*Aim of the exercise*
Write out the passage below about St. Patrick's Day word for word, from "So, why was" to "years of abuse.".

It was St Patrick’s’ Day and what we thought would be just another day turned out to be a day we would celebrate in our family’s history for generations to come.
My family’s heritage stems from the Irish and Scottish coasts. The Scotch-Irish culture was home to my family until they migrated to Boston, Massachusetts, and Maine during the Great Potato Famine. Our family has always been built with a strong desire to commune with each other, protect each other and serve our country. But for over 400 years, the center of the Irish drinking culture has been to commune over a pint of beer. It’s no wonder our family struggled with alcohol for generations.
So, why was St. Patrick’s Day so special to me?
It was the day my father said he was ready to retire from alcohol. He decided that day would be the day nine generations of alcoholism would end. On March 17, my father stopped drinking alcohol for good after over 30 years of abuse.
I am incredibly proud of my father for being so brave. I watched my father struggle with the disease, and he tells his story in the epilogue of my book The Journey Principles. He took a stand and said enough is enough; shortly after that his brother followed his influence and also stopped.

(Collected data)
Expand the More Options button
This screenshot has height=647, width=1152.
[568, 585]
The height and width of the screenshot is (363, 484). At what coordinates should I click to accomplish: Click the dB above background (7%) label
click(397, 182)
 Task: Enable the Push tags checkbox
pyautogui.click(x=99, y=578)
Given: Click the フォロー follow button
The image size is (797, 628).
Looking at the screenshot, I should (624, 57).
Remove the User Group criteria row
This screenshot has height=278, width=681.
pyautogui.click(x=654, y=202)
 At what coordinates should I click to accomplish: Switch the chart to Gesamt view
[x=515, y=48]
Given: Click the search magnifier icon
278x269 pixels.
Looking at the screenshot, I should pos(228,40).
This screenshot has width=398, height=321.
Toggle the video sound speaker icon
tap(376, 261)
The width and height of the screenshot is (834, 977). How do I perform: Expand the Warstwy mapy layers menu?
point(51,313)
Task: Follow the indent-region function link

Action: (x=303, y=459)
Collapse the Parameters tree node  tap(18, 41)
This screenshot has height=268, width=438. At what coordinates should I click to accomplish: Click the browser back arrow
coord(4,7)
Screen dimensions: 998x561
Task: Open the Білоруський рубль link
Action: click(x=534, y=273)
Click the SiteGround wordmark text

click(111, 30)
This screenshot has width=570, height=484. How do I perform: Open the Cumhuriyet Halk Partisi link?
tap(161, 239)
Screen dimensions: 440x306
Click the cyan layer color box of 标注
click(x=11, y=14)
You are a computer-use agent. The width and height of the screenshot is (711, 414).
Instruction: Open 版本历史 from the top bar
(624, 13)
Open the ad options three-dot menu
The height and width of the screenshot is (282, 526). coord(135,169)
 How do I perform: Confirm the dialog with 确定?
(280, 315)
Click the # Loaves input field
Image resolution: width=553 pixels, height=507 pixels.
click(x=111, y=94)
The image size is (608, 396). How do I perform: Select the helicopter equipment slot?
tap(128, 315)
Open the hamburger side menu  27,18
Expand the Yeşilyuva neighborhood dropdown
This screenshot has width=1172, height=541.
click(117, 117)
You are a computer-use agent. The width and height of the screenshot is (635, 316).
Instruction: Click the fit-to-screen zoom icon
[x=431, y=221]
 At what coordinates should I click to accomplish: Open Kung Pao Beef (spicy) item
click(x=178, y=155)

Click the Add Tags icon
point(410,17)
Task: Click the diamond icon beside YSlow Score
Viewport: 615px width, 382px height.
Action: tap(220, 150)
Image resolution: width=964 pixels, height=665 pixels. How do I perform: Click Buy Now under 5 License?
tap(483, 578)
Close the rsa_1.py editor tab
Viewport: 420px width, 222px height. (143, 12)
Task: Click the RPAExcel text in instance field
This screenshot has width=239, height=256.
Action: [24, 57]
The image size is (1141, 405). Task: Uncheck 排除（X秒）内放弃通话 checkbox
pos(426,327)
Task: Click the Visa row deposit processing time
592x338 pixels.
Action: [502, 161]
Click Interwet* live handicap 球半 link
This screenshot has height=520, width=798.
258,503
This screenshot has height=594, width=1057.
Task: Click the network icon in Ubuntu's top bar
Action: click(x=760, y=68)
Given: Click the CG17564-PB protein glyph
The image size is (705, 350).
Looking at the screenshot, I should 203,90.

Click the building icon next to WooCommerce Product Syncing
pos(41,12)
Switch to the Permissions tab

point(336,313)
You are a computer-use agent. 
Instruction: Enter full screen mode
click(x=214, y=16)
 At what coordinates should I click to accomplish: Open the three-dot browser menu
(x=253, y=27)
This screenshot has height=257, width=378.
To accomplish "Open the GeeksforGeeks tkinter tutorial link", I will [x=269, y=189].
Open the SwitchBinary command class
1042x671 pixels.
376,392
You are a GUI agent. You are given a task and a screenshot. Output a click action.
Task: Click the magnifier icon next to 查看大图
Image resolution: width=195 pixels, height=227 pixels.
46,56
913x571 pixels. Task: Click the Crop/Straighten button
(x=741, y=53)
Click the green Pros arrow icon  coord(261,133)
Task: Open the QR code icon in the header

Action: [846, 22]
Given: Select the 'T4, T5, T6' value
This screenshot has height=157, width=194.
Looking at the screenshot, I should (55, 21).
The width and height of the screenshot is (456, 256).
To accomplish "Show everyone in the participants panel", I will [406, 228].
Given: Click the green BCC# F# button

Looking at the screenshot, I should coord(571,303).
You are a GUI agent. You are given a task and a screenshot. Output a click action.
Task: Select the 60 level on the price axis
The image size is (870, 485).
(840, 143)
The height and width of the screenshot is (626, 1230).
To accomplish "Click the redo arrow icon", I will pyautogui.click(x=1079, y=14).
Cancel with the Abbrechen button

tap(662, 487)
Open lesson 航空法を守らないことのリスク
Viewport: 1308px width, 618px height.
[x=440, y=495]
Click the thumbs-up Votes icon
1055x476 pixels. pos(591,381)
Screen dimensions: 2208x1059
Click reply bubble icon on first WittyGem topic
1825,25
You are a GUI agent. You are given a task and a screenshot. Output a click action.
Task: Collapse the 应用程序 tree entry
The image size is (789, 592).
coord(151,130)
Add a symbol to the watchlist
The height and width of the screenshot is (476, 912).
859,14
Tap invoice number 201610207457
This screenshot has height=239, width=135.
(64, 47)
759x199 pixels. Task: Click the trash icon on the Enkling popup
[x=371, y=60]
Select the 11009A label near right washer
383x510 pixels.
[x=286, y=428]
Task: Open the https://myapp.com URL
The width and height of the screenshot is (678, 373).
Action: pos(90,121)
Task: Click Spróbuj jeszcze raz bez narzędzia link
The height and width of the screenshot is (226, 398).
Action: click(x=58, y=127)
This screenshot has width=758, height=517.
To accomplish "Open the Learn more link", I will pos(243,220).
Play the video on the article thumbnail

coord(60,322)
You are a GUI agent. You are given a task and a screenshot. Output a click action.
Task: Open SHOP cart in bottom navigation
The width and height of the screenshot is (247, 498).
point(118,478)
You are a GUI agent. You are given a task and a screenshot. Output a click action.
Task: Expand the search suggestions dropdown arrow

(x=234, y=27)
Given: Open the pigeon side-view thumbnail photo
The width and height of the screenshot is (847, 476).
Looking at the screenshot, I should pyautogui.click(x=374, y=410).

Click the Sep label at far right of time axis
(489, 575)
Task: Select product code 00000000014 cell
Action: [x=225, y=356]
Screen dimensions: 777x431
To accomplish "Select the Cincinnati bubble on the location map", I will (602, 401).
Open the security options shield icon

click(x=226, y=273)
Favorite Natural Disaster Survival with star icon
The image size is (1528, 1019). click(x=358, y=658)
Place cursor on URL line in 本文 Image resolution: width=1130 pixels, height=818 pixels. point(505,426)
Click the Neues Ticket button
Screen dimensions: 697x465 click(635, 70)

*Answer for this exercise*
So, why was St. Patrick’s Day so special to me?
It was the day my father said he was ready to retire from alcohol. He decided that day would be the day nine generations of alcoholism would end. On March 17, my father stopped drinking alcohol for good after over 30 years of abuse.